Intuition behind applying the implicit function theorem to parameterization of unit circle This post is a modification of a previous post I have since deleted, which was much too messy and basically had two separate questions. (It received no answers.)

A common motivating example for the implicit function theorem (IFT) is the equation $x^2+y^2=1$ where $(x,y)\in \mathbb R^2$, as we can locally write $y$ as an equation of $x$ (and vice versa) in the familiar way.
Consider the following exercise from Wade's An Introduction to Analysis.

Suppose that $f:=(u,v):\mathbb R\to \mathbb R^2$ is $C^2$ and set
  $(x_0,y_0)=f(t_0)$. Also assume that $f'(t_0)\ne 0$. Show that either
  there is a $C^1$ function $g$ with $g(x_0)=t_0$ and $u(g(x))=x$ for
  any $x$ near $x_0$ or there is a $C^1$ function $h$ with $h(y_0)=t_0$
  and $v(h(x))=y$ for any $y$ near $y_0$. (Note that I think the
  textbook has a typo since we just need to assume that $f$ is $C^1$.
  Correct me if I'm wrong.)

I can do this by applying the IFT to the function $F(x,t)=x-u(t)$ and to the function $G(y,t)=y-v(t)$.
Now, the unit circle can be parameterized (infinitely many times) by $(\sin(t), \cos(t))$ for $t\in \mathbb R$. And the map $(\sin(t), \cos(t))$ is everywhere $C^1$.
Therefore, I am wondering if the exercise can be seen as describing the motivating example of the unit circle I described initially.
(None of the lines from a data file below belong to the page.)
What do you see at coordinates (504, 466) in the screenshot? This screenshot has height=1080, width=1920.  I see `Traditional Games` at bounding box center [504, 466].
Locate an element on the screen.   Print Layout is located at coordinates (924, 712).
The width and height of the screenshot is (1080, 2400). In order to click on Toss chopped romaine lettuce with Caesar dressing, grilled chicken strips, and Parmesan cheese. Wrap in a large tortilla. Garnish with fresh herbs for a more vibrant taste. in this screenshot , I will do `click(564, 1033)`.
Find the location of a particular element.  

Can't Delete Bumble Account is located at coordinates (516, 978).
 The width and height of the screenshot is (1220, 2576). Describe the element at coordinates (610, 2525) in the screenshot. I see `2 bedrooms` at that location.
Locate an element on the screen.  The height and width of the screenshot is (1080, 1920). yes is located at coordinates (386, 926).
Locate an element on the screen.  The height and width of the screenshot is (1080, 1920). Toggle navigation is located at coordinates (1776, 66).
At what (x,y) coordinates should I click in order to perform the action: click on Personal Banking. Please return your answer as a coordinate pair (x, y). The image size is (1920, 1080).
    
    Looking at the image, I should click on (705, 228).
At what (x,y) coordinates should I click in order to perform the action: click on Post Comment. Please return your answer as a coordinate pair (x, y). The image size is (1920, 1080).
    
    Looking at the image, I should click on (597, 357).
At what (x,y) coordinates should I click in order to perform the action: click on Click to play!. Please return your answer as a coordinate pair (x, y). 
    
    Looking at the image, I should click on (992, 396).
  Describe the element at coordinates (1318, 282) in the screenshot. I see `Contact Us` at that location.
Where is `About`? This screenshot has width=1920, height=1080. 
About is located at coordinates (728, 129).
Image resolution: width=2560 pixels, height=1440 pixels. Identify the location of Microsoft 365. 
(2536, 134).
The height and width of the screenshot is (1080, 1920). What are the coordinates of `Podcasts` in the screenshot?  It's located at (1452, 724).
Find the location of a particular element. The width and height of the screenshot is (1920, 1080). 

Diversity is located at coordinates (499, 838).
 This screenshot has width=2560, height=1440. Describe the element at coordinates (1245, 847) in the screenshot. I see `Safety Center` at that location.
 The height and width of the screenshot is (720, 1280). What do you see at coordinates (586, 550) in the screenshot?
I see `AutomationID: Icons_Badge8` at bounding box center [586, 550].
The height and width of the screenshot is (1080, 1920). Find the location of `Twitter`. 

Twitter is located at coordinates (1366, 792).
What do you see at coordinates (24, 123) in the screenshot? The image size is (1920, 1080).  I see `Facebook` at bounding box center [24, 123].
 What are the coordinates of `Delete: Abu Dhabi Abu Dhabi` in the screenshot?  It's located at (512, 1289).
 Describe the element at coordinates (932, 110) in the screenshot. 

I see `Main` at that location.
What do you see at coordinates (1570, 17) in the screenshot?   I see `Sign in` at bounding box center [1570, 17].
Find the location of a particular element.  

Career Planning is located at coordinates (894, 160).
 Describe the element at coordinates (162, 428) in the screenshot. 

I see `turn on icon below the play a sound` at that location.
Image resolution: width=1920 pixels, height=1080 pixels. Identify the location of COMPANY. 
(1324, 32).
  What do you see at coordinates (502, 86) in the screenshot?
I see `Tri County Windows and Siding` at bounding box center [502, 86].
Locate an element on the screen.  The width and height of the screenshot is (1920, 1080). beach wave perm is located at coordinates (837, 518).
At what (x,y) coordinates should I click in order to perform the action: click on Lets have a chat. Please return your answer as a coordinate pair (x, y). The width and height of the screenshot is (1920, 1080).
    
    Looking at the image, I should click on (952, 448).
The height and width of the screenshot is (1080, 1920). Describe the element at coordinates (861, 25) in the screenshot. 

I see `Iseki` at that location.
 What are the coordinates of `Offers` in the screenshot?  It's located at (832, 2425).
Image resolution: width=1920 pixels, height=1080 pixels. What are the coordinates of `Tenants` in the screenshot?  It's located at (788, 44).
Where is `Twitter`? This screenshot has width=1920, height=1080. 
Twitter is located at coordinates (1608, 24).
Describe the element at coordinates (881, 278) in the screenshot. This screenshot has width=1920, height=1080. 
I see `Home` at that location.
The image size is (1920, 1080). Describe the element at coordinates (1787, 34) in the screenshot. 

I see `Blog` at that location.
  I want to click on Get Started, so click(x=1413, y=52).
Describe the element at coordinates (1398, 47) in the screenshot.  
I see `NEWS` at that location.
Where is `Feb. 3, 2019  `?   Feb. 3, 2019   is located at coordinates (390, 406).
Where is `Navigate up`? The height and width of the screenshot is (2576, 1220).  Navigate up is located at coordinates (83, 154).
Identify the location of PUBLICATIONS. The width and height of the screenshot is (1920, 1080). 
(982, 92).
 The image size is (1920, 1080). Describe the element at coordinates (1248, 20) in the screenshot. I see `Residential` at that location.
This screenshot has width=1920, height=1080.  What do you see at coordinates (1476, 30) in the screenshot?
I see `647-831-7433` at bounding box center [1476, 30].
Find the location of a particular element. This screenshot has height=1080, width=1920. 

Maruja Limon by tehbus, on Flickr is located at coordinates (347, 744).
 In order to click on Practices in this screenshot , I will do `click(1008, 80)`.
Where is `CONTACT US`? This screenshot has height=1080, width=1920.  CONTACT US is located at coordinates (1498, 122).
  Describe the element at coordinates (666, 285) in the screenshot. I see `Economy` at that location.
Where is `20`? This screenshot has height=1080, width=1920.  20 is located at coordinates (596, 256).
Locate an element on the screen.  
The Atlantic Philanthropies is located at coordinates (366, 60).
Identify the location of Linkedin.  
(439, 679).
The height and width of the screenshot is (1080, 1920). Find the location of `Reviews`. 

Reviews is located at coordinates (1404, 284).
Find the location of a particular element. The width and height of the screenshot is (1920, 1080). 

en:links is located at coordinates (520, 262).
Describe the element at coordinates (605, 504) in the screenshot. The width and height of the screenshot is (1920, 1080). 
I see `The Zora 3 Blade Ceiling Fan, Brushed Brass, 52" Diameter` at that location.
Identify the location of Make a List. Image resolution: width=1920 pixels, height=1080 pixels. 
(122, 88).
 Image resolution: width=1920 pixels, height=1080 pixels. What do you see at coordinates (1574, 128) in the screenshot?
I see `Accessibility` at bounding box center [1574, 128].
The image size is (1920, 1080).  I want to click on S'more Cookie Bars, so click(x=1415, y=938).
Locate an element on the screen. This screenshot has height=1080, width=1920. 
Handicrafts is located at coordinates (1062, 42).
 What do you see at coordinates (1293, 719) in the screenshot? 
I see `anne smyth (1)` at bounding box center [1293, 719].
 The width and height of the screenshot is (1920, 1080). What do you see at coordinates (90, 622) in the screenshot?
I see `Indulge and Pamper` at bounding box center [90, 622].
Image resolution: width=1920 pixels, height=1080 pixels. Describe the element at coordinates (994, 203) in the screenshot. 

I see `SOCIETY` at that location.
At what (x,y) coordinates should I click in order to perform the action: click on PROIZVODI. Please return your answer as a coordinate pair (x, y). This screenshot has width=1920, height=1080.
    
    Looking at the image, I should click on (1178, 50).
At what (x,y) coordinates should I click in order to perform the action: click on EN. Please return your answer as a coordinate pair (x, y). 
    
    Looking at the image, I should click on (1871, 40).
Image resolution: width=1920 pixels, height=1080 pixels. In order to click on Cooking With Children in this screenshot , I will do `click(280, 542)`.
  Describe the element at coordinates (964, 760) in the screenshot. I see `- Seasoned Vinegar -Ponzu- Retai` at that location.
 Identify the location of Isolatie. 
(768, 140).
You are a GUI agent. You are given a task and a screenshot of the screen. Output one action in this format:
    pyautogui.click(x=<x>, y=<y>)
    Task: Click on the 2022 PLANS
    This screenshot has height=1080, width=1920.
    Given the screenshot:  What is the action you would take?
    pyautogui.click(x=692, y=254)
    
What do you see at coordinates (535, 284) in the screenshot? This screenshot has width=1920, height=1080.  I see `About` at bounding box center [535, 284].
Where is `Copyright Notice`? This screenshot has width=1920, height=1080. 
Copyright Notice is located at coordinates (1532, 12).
That is, is there any way to relate this problem to the simple idea of writing the unit circle $x^2+y^2=1$ locally as a function of $x$ or $y$?
I think that the answer is "yes" in some sense but am unsure how. I just want to gain a bit of intuition.
 A: Let $f(t) = (\cos(t), \sin(t))$.  Notice that $f$ is $C^1$ and that $f'(t) \neq (0,0)$ for all $t$.  Fix $t_0 \in \mathbb{R}$, and let $(x_0, y_0) = f(t_0)$.  Thus, $(x_0, y_0)$ is a point on the unit circle.
The conclusion of the exercise is that:


*

*(a) There is a $C^1$ function $g$ having $g(x_0) = t_0$ and $\cos(g(x)) = x$ for all $x$ near $x_0$;

*Or: (b) There is a $C^1$ function $h$ having $h(y_0) = t_0$ and $\sin(h(y)) = y$ for all $y$ near $y_0$.


The intuition is this: Since $f'(t) \neq (0,0)$ for all $t$, it follows that the tangent line at any point $(x_0, y_0)$ of the unit circle is not vertical or not horizontal.  (Of course, at most points, the tangent line is both not vertical and not horizontal.)


*

*If the tangent line at $(x_0, y_0)$ is not vertical, then conclusion (a) holds, meaning that a function we might call "$\cos^{-1}(x)$" is well-defined for $x$ near $x_0$.  (Imagine projecting the unit circle up/down to the $x$-axis.  Locally, away from vertical tangent lines, this is a bijection.)

*If the tangent line at $(x_0, y_0)$ is not horizontal, then conclusion (b) holds, meaning that a function we might call "$\sin^{-1}(y)$" is well-defined for $y$ near $y_0$.  (Imagine projecting the unit circle left/right to the $y$-axis.  Locally, away from horizontal tangent lines, this is a bijection.)